Uno Flip!
- Type: Shedding-type
- Players: 2–10 players
- Skills: Hand management
- Age range: 7+
- Cards: 112
- Playing time: Varies

= Uno Flip! =

Card game produced by Mattel

Uno Flip! (/ˈuːnoʊ/; from Italian and Spanish for 'one') is an American shedding-type card game produced by Mattel in 2019. The cards from the deck are specially printed for the game. This game is a variation of Uno.

Uno Flip! should not be confused with a dexterity-based game called Uno Flip.

==Gameplay==
As in the original Uno, the goal of Uno Flip! is to be the first to play all the cards in one's hand, scoring points for the cards still held by others.
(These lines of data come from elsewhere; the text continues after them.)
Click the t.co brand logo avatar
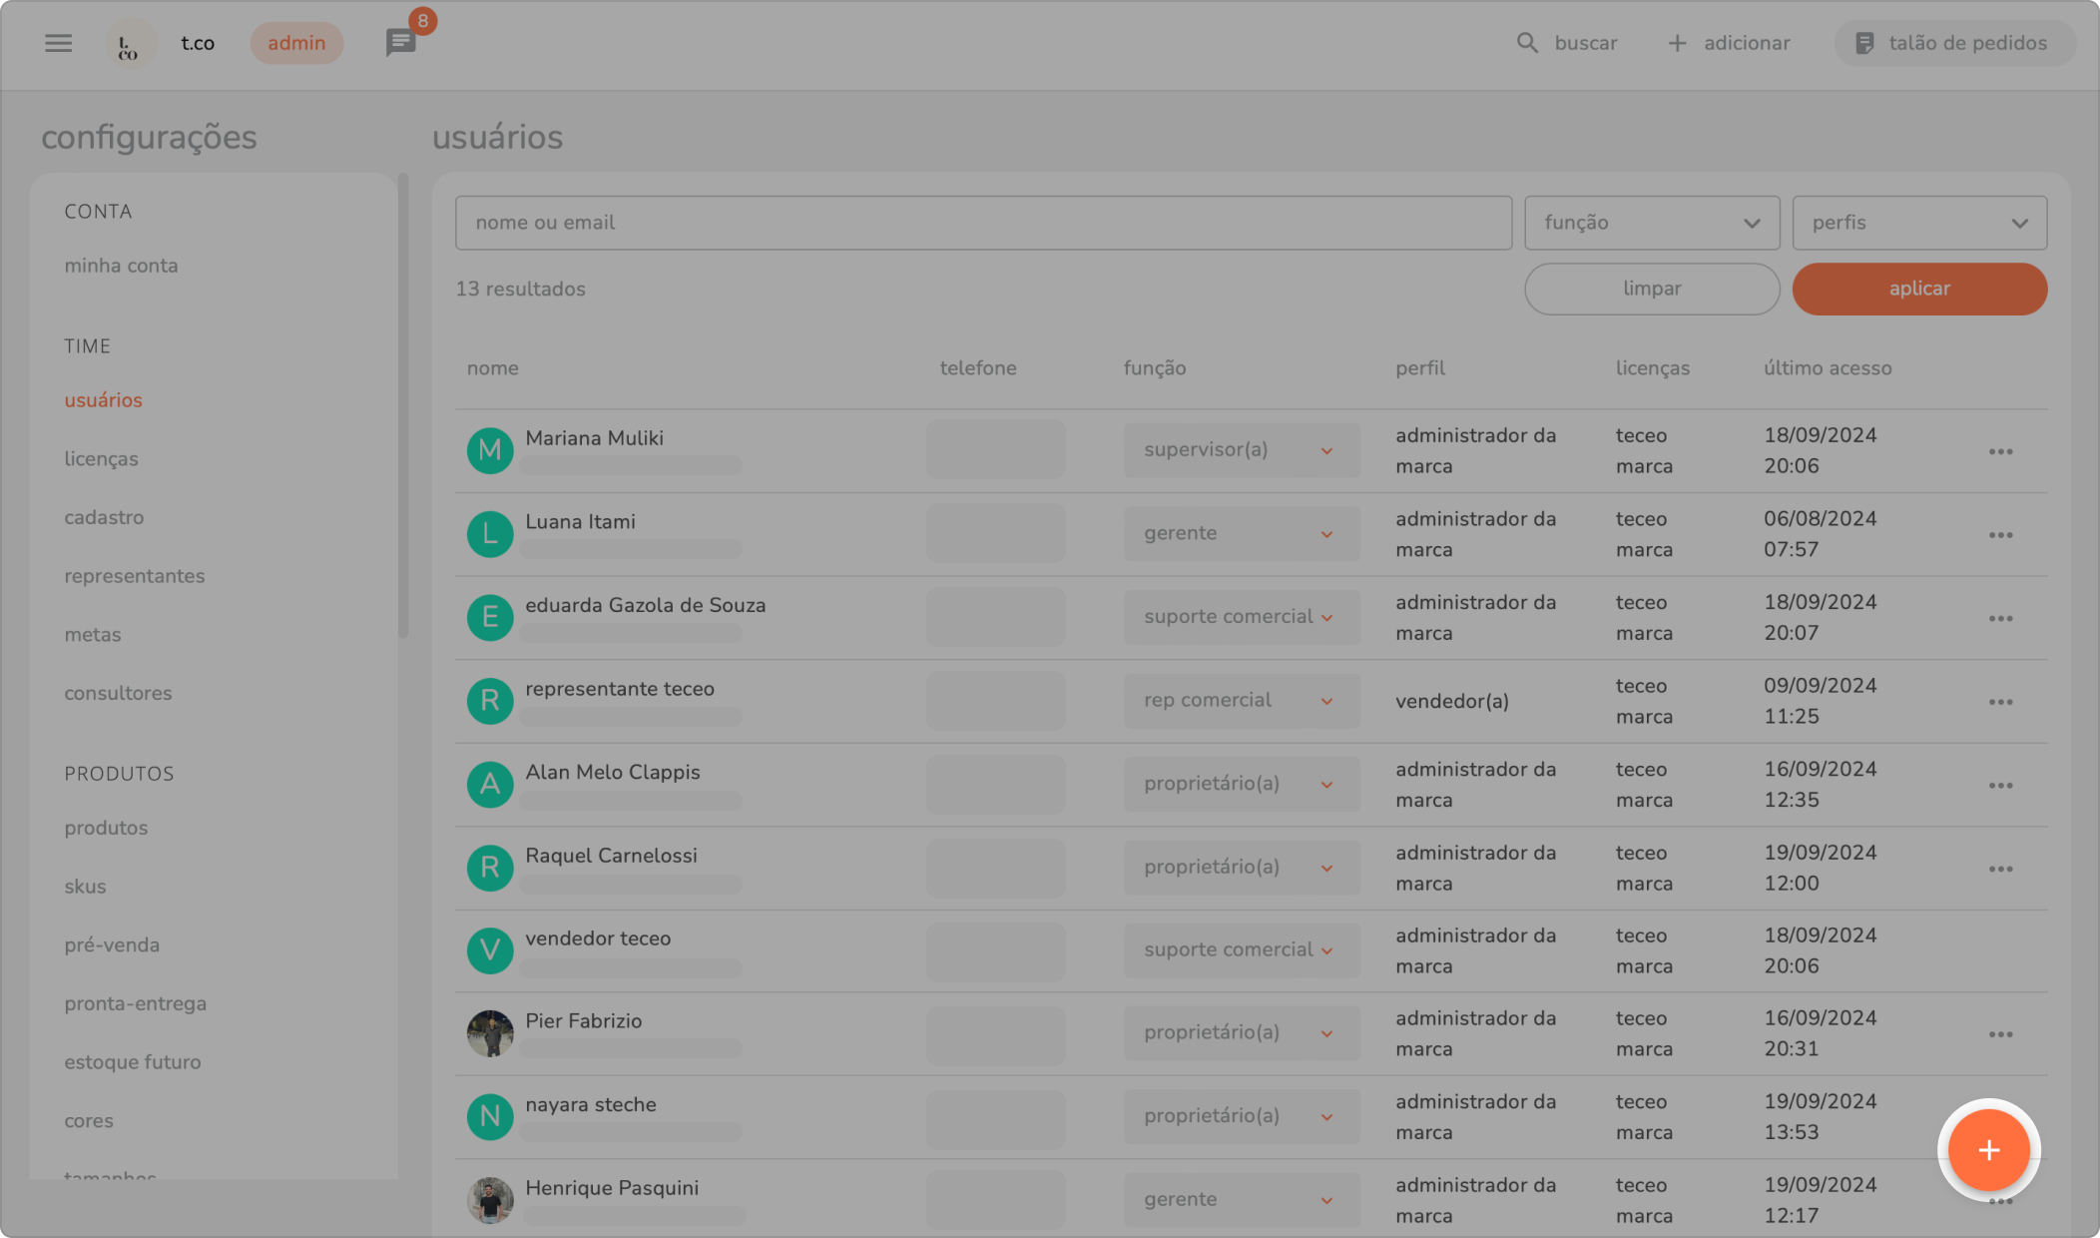The width and height of the screenshot is (2100, 1238). [130, 44]
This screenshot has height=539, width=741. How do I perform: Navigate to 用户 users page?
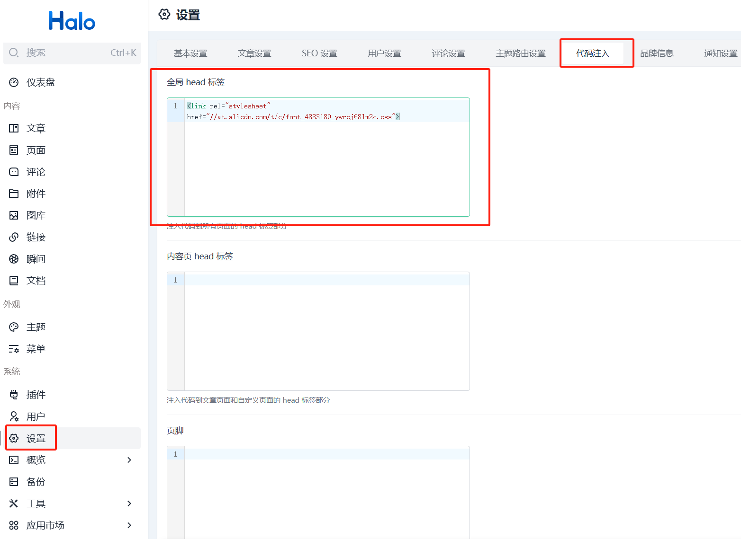[x=36, y=416]
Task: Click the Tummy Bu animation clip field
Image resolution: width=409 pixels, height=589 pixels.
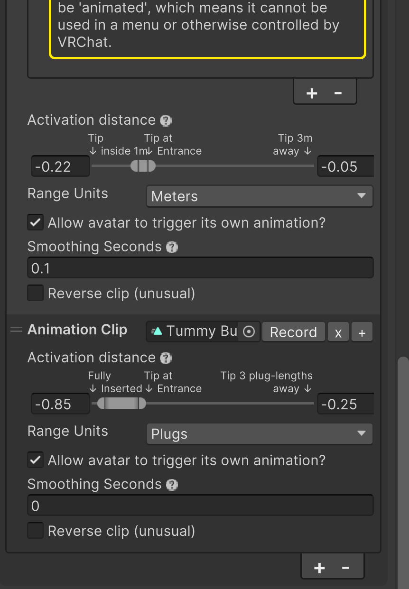Action: (x=203, y=331)
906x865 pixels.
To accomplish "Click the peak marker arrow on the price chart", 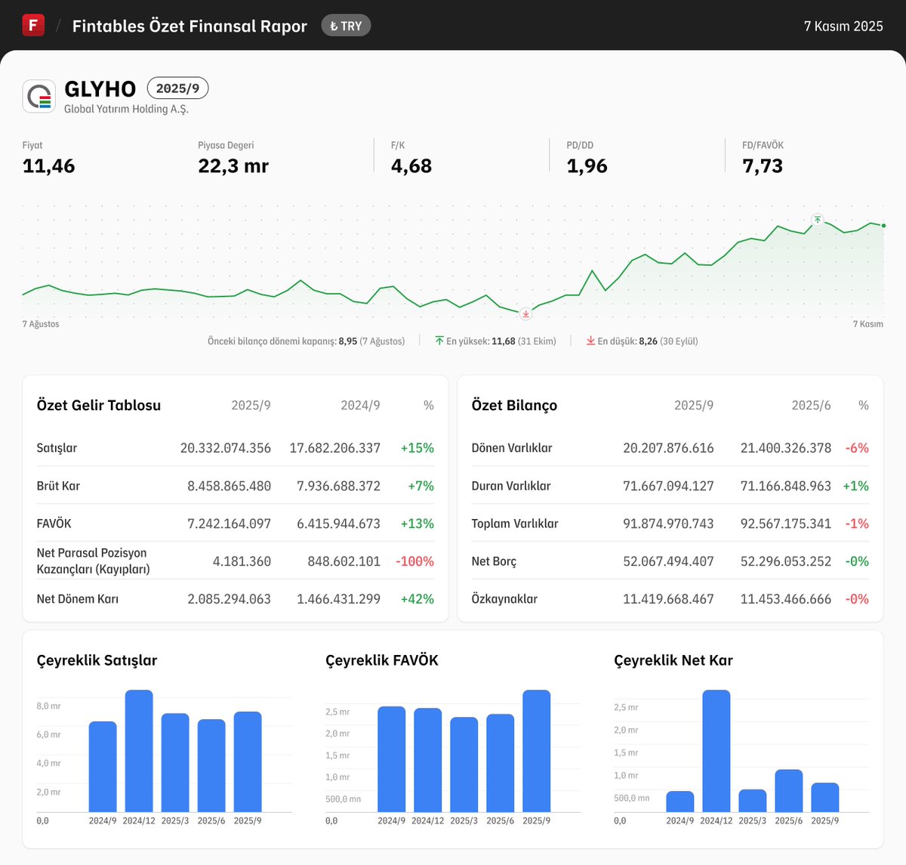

Unlike the original Uno, in which only one side of each card is relevant to gameplay, in Uno Flip! the cards are all two-sided, consisting of the Light side (also known as the "Mild" side) with white fonts and borders and the Dark side (also known as the "Wild" side) with black fonts and borders. Only one side is in play at any given time, starting with the Light side at the beginning of each new hand. Each side has its own set of four colors, action and Wild cards, and number cards from 1 through 9.
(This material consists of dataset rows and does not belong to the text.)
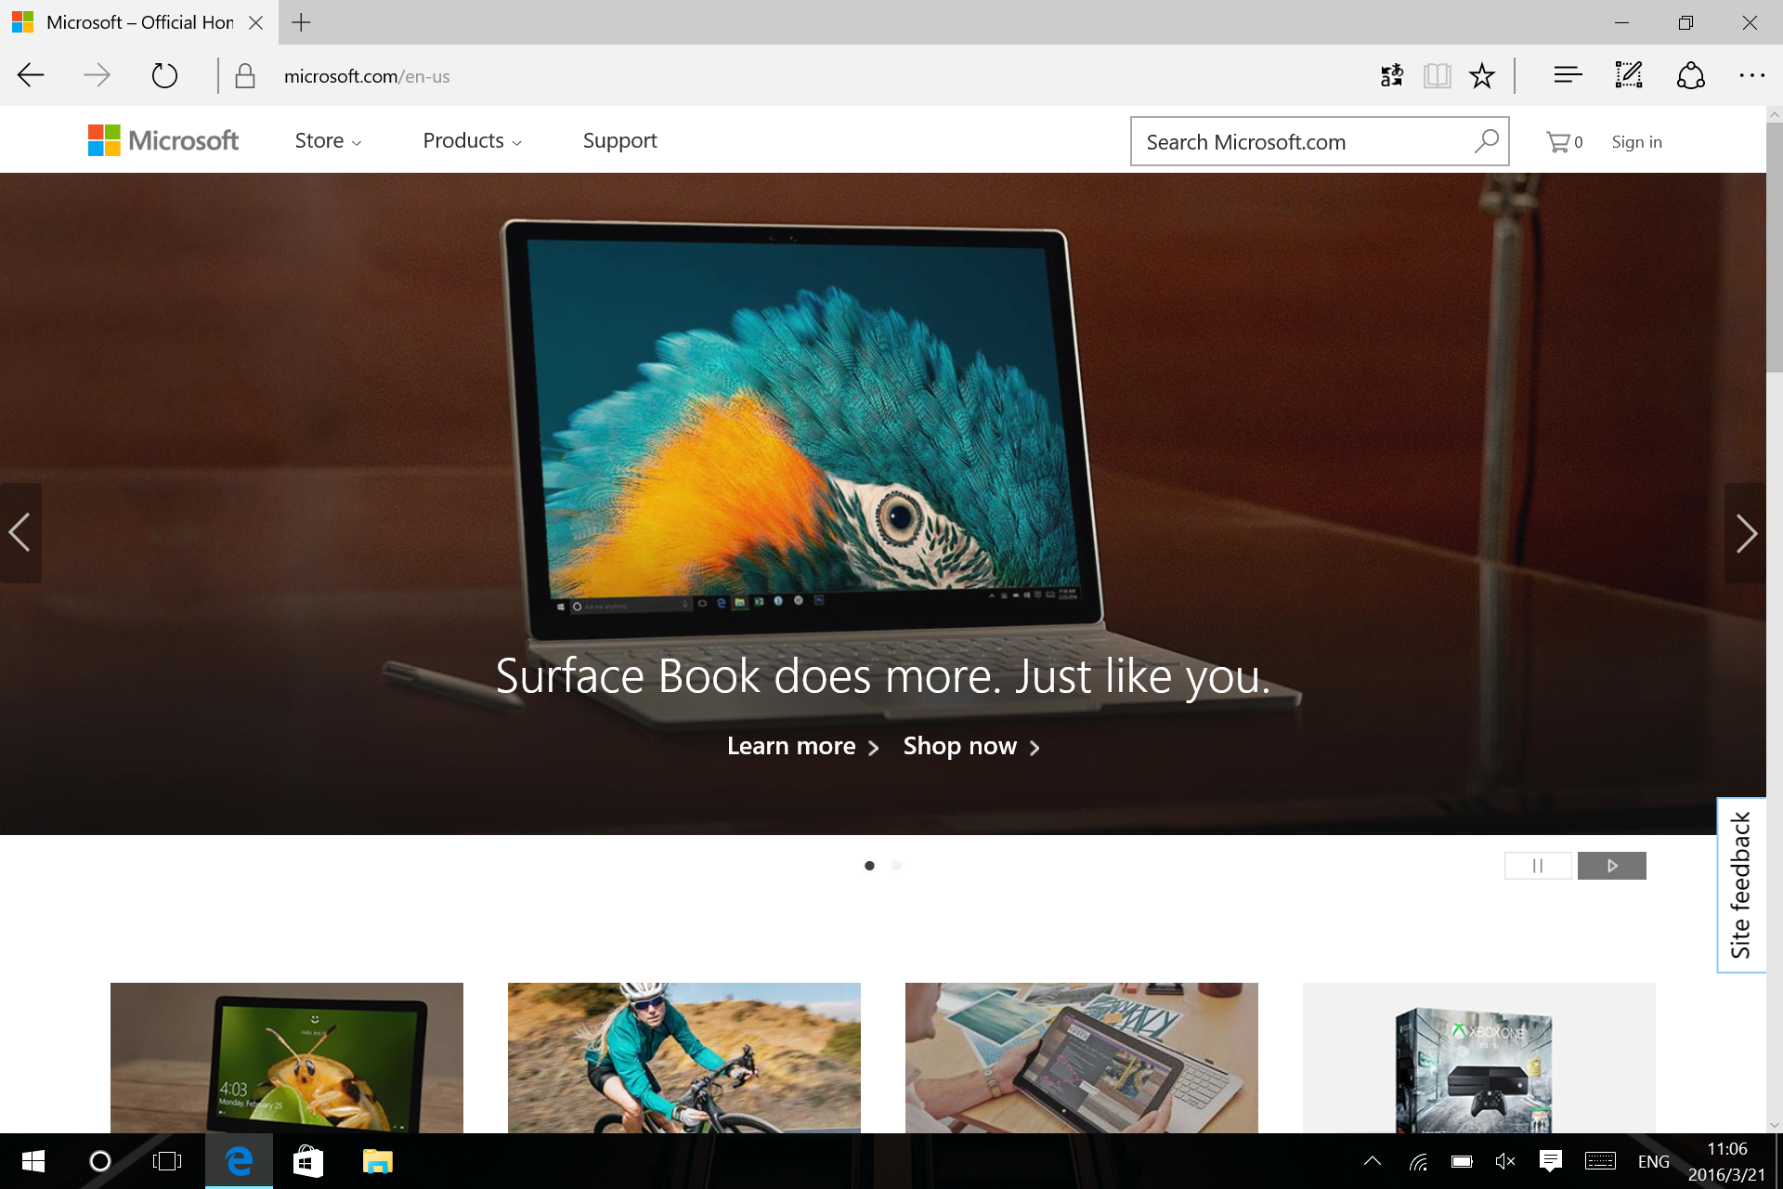
Task: Open Reading view book icon
Action: 1437,75
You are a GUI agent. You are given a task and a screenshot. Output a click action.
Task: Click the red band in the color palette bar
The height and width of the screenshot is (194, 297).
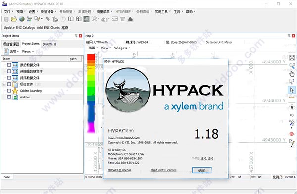91,57
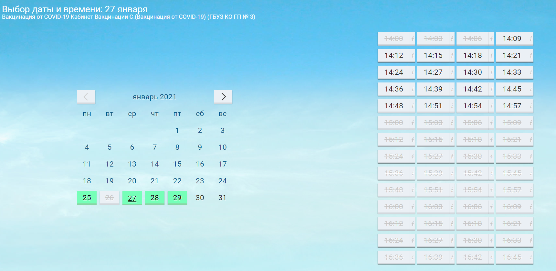Choose the 14:30 appointment time
Viewport: 556px width, 271px height.
(472, 72)
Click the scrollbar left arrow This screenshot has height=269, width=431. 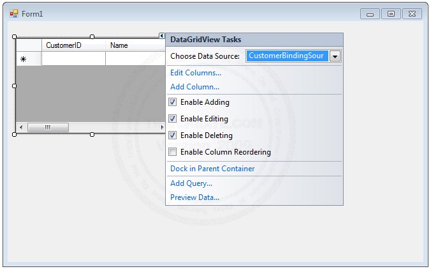(x=21, y=128)
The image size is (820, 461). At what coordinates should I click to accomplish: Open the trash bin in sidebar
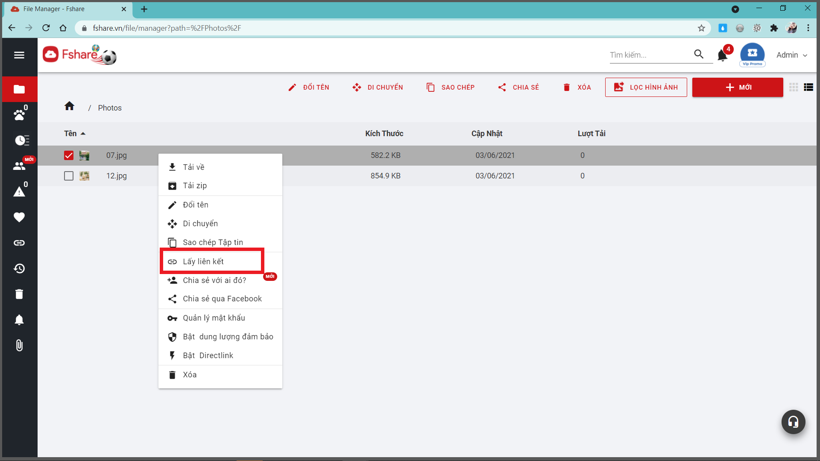(19, 294)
Both sides contain two "Flip" cards in each of their respective colors. Whenever a Flip is played, both the stockpile and the discard pile are immediately turned over and all players must turn their hands around to play the other side of their cards.

===The Light Side===
The colors for this side are red, blue, yellow, and green. The action cards for this side have lighter effects, and they are as follows:

- Draw One: Next player in turn order draws one card and loses a turn.
- Skip: Next player in turn order loses a turn.
- Reverse: Switches the order of play (clockwise to counterclockwise, and vice versa).
- Wild: Player names the next color. May be used on any turn.
- Wild Draw Two: Player names the next color to be matched; next player in turn order draws two cards and loses a turn. May only be used if the player has no cards of the current color.
- Flip: Switches all cards from Light to Dark.

===The Dark Side===
The colors for this side are teal, orange, pink, and purple. The action cards for this side have stronger effects, and they are as follows:

- Draw Five: Next player in turn order draws five cards and loses a turn.
- Skip Everyone: Grants an extra turn.
- Reverse: Same as the Light side.
- Wild: Same as the Light side.
- Wild Draw Color: Player names the next color to be matched; next player in turn order must draw cards until they get one of that color, after which they lose a turn. May only be used if the player has no cards of the current color.
- Flip: Switches all cards from Dark to Light.

==Penalties==
A player who fails to call "Uno" after playing their next-to-last card and is caught by another player before the next player in sequence ends their turn must draw two cards as a penalty.

When a Wild Draw Two or Wild Draw Color is played, the next player in sequence may challenge its use if they believe the player who played the card could have played a card of the previous matching color. The challenged player must then show their cards privately. If the challenge is valid, the challenged player must draw the cards, otherwise the challenger must draw them, plus two more as a penalty.

==Scoring==
When one player uses their last card, they have "gone out" and the hand is over. That player scores points for all cards held by opponents as follows:

- Number cards: Face value
- Draw One: 10 points
- Draw Five, Reverse, Skip, Flip: 20 points
- Skip Everyone: 30 points
- Wild: 40 points
- Wild Draw Two: 50 points
- Wild Draw Color: 60 points

Points are scored based on the side that is in play after the last card is laid down. If a player goes out by using any card that requires the next player to draw, that player must draw the appropriate number of cards before the scores are tallied.

The first player to score 500 points wins the game.

==Reception==

On Board Game Geek, the game scored 6.6 out of 10. A digital adaptation also received "generally positive reviews", according to the review aggregator platform Metacritic.